One of my daily pleasures is reading the discussion posts in the Yahoo Group for the
Editorial Freelancers Association. Aside from the usual technical questions, there are often posts labeled “Chat” that relate somewhat more remotely to editing or freelancing, though they usually have something to do with words or writing.
Recently someone posted a “Chat” about an author’s fight with the New York Times about including the word “bitchassness” in an article. Evidently the Times, though they have allowed “bitch” and “ass” many times before, are balking this time. The word is being included in reference to Sean “Diddy” Combs’s numerous YouTube blogs, one of which includes this word in its title.
The original poster simply thought it was funny to what lengths this author had gone to argue his point with the newspaper. But others were not so amused and said that the word offended them and was hate speech. This has led to a lively little conversation about free speech, censorship, figurative meanings, and cultural mores.
We have roughly two camps: those who think that the word should be allowed because 1) it’s not that offensive, or 2) it’s being used as a quotation and not directly describing someone; and those who think it’s offensive hate speech that is derogatory to women.
If Mr. Combs uses this term solely for women, then perhaps there would be a stronger case for it being derogatory. But I watched the offending blog post, and the term seems to be used in a general sense. Interestingly, he uses the “N word” several times and a variant of it appears in text at the end of the post — but nobody has mentioned that being a problem!
Some people in the EFA discussion argued that there are plenty of words that have had more negative and even salacious connotations or meanings in the past but are commonly used today: “jerk” and “suck” were two examples. But then others responded that just because some words have passed into common usage doesn’t mean others should follow.
On a related note, I’ve been following the case FCC v. Fox Television Stations currently under consideration in the Supreme Court, mostly through rather hilarious posts on Language Log. If you don’t want to read lots and lots of swear words, don’t click those last three links!

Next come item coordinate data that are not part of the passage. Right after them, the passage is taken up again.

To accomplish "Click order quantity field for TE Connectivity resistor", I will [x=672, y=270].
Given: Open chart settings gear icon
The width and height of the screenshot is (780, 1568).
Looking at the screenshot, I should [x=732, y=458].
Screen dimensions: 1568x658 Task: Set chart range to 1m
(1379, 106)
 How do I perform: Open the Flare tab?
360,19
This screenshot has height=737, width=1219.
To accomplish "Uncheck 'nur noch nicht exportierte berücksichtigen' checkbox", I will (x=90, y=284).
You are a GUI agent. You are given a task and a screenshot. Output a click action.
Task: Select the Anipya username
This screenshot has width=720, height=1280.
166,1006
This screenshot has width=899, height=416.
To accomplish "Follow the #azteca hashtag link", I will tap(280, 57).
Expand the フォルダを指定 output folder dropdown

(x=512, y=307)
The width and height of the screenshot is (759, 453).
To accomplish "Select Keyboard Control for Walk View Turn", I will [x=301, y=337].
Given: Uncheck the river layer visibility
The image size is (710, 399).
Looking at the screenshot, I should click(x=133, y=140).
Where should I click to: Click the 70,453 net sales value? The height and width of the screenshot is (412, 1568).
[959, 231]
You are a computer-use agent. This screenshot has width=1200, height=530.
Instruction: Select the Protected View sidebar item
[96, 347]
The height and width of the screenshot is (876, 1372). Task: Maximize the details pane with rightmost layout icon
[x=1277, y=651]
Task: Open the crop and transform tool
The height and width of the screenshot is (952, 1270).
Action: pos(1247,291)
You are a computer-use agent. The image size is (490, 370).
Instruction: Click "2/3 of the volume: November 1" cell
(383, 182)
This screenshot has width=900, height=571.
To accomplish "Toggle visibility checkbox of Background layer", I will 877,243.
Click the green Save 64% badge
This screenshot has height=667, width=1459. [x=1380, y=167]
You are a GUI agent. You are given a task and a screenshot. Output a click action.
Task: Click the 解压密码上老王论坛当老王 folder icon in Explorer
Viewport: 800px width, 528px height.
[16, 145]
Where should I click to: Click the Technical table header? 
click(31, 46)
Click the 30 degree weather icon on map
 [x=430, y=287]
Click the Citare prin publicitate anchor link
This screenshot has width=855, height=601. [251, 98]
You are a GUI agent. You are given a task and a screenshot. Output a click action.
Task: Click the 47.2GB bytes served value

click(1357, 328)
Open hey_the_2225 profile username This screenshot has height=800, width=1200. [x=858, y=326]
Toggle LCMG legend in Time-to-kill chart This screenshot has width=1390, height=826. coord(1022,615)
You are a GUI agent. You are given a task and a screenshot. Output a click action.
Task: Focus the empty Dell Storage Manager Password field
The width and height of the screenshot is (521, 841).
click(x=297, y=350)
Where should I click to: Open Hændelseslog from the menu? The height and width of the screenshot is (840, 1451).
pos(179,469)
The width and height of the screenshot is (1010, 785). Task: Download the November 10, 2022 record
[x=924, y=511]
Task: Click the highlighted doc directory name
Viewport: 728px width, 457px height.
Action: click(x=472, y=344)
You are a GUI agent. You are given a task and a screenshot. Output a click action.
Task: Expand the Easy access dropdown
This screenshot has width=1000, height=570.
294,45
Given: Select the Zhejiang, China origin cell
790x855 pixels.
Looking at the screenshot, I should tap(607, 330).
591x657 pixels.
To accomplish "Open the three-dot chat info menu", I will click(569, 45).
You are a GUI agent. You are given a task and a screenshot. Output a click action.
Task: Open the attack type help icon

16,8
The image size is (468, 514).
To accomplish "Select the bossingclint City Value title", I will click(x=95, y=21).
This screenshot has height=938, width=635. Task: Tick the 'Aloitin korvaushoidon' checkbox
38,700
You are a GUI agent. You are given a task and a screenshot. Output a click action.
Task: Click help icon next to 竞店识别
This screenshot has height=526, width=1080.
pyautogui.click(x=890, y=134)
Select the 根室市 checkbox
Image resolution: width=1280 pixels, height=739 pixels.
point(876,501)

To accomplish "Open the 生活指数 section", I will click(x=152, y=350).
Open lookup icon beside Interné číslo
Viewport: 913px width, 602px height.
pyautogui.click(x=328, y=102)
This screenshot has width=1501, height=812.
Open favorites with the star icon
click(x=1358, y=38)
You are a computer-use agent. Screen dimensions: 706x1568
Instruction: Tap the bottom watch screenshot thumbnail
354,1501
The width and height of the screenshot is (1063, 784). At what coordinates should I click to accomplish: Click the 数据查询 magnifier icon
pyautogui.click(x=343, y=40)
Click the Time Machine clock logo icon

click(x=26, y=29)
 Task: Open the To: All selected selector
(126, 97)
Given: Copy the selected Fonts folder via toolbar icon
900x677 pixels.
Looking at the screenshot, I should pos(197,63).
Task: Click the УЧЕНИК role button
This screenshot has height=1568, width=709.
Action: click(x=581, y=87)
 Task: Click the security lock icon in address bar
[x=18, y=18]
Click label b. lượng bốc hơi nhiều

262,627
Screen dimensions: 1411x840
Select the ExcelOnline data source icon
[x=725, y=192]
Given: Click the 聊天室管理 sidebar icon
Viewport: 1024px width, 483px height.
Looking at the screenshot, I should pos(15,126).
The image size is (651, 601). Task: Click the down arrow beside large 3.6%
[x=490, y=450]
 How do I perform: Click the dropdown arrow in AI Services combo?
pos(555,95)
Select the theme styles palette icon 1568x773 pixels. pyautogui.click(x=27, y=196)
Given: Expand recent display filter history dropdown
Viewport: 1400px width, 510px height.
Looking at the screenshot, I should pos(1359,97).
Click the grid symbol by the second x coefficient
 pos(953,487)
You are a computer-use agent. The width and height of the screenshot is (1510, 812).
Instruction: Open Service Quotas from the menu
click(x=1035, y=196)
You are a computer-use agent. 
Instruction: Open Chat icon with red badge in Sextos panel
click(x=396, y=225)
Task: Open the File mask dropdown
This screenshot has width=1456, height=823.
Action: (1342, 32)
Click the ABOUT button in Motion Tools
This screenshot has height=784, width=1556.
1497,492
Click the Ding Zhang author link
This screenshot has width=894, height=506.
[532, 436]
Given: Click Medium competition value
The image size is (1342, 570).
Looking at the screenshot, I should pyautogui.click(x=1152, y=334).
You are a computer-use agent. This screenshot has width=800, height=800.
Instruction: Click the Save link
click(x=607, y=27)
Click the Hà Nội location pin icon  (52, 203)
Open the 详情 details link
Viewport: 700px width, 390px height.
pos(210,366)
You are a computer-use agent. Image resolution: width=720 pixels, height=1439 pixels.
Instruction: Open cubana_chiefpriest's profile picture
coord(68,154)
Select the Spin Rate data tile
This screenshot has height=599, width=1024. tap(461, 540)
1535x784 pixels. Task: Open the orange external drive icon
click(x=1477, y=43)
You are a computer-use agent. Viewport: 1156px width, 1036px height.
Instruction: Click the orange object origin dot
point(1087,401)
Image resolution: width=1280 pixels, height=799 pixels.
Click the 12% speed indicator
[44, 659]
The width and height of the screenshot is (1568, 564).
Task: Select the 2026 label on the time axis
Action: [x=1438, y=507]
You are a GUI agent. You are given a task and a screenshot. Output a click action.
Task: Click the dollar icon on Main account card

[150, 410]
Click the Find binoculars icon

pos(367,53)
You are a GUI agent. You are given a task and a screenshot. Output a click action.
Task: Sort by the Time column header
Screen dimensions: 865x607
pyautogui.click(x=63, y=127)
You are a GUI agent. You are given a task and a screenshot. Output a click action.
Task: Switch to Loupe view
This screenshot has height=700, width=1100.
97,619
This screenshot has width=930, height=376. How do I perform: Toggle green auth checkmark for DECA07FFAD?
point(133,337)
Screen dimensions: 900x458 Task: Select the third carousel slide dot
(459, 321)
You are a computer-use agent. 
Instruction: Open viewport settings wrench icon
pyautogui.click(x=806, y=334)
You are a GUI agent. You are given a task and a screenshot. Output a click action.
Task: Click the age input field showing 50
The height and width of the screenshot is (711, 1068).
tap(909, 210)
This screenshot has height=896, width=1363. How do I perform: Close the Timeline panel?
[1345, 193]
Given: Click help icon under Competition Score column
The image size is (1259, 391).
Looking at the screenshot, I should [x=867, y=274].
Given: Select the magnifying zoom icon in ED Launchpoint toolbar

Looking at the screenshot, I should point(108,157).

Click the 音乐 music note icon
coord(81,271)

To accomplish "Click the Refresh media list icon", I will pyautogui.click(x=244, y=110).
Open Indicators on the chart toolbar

Here the question is all about the “F word” whether the FCC is applying its rules consistently to fine broadcasters who neglect to edit out obscenities, even if fleeting. But I have to smile at linguists using rather complex semantic analyses, including graphs, to decide whether certain words are used as intensifiers (“effing brilliant!”) or as actual references to obscene acts. And for really funny stuff, read the comments.